If you don’t have a Master’s degree, a special skill or expertise, a lot of money to start a business, work for a multinational which transfers employees, married to a Brit or EEA national, or are a student of means, you aren’t coming here without British or proof you are an EEA national. It used to be a bit easier, especially for students, but that has all changed recently.

Myth #7- If your grandparents were born in the UK, you can come live here easily. No. There used to be a route to residency if you were a citizen of a country in the Commonwealth, but this “ancestry visa” is no longer a route to citizenship. It was never an option to most people regardless of their ethnic background.

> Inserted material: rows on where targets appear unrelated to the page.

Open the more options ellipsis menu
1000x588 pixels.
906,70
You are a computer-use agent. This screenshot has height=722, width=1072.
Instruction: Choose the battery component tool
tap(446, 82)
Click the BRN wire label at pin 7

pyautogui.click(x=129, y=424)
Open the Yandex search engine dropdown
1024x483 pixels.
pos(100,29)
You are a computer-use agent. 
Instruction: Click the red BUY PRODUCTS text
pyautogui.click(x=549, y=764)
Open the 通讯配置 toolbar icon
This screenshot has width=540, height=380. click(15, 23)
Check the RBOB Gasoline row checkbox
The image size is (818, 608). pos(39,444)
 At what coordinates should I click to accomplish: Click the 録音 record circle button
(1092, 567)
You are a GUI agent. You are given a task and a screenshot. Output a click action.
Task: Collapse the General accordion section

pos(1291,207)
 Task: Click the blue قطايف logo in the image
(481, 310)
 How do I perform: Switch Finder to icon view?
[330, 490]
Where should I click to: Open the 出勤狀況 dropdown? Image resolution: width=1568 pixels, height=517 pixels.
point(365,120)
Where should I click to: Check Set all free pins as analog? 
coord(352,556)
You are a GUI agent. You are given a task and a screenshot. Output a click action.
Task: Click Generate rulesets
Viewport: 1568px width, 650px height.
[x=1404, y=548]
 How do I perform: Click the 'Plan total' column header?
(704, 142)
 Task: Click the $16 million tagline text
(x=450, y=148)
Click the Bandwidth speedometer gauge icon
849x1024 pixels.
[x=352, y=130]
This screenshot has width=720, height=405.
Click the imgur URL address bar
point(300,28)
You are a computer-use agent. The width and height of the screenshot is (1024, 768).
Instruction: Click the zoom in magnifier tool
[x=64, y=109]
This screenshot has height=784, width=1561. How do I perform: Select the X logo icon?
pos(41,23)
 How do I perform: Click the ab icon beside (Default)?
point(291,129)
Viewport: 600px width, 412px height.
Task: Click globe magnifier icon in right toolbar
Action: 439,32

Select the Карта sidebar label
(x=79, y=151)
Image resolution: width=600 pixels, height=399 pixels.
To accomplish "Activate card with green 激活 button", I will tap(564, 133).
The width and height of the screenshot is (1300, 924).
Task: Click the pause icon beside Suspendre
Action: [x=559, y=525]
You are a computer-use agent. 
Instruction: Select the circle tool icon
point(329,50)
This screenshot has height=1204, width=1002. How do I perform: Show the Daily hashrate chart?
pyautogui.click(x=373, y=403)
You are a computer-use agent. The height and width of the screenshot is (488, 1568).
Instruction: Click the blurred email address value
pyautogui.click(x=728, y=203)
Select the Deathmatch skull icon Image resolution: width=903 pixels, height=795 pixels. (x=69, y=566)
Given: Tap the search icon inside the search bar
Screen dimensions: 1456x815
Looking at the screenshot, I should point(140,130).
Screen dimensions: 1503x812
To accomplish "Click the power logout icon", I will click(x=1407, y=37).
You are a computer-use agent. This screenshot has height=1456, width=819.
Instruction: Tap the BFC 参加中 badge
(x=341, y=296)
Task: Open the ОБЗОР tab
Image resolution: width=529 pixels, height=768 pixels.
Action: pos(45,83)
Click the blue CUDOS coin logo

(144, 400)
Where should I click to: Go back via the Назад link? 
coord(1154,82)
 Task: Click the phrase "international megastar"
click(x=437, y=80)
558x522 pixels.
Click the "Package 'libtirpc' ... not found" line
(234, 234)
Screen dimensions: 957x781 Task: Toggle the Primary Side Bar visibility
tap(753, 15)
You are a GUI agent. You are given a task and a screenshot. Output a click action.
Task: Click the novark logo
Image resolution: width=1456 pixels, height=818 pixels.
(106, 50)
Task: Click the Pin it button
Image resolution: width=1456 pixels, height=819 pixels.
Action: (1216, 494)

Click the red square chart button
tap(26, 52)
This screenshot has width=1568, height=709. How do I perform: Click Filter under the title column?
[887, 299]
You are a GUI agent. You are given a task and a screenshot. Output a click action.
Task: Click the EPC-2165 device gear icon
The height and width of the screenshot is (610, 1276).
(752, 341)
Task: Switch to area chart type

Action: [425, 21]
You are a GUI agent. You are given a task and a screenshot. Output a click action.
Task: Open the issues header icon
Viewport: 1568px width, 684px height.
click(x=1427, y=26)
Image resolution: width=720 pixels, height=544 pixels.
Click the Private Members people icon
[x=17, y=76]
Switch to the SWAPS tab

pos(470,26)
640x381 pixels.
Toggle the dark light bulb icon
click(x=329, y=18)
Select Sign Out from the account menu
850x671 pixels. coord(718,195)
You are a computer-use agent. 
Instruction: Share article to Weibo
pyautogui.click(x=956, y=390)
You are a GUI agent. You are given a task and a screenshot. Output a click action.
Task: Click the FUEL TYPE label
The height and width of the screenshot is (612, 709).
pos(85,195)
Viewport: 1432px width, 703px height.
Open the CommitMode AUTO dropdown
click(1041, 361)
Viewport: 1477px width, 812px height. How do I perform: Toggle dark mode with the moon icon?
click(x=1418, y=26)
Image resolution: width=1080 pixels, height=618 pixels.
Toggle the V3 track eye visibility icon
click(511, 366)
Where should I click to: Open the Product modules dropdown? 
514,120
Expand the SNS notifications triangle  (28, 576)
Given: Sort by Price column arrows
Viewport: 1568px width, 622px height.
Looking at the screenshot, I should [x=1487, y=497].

And just because someone is of British heritage doesn’t mean they get an easier time with other visas. I didn’t get to jump the queue just because most of my family is descended from people who came from Wales, England, and Ireland a few generations ago. This confused my sister-in-law to no end. She figured I’d get a special bonus for my ethnicity and speaking English. Turns out, it just means I don’t have to have my documents translated for immigration applications.

Myth #8- Immigrants can vote Most can’t. Immigrants from the Commonwealth can and EEA nationals who are living here can. The majority of immigrants cannot.

Myth #9- Brits, Americans, and so on are expats when they move to another country. Although I use the term, it doesn’t mean I am not an immigrant. A Ugandan living in the UK is an expat. A Brit with residency in Australia is an immigrant as well as an expat. Brits in the EU, however, are migrants.

Immigration is huge issue for many families in the UK, but the only way we are going to have a grown up debate about it is to stop reading the tabloids’ take on it. They aren’t here to inform you. They are here to swing your vote. Every last one of them. I don’t care who you are, if you’re coming to the table to talk about immigration, please make sure you understand what immigration is about first.


1 Response to “Immigration: The myths and realities”

  1. 22nd Apr 2010 at 14:34

    Touching on the expat thing, another thing that really bothers me is that people assume expat is short for ex-patriot, not expatriate.

    An Expatriate (expat) is a person residing in a country and culture other than the one they were raised in.

    an ex-patriot would be someone who no longer is a patriot – that is, a supporter of their home country. I really get tired of people (both Brits and Americans) who ask me if I now hate America because I’ve moved here, or if I moved because I hated America.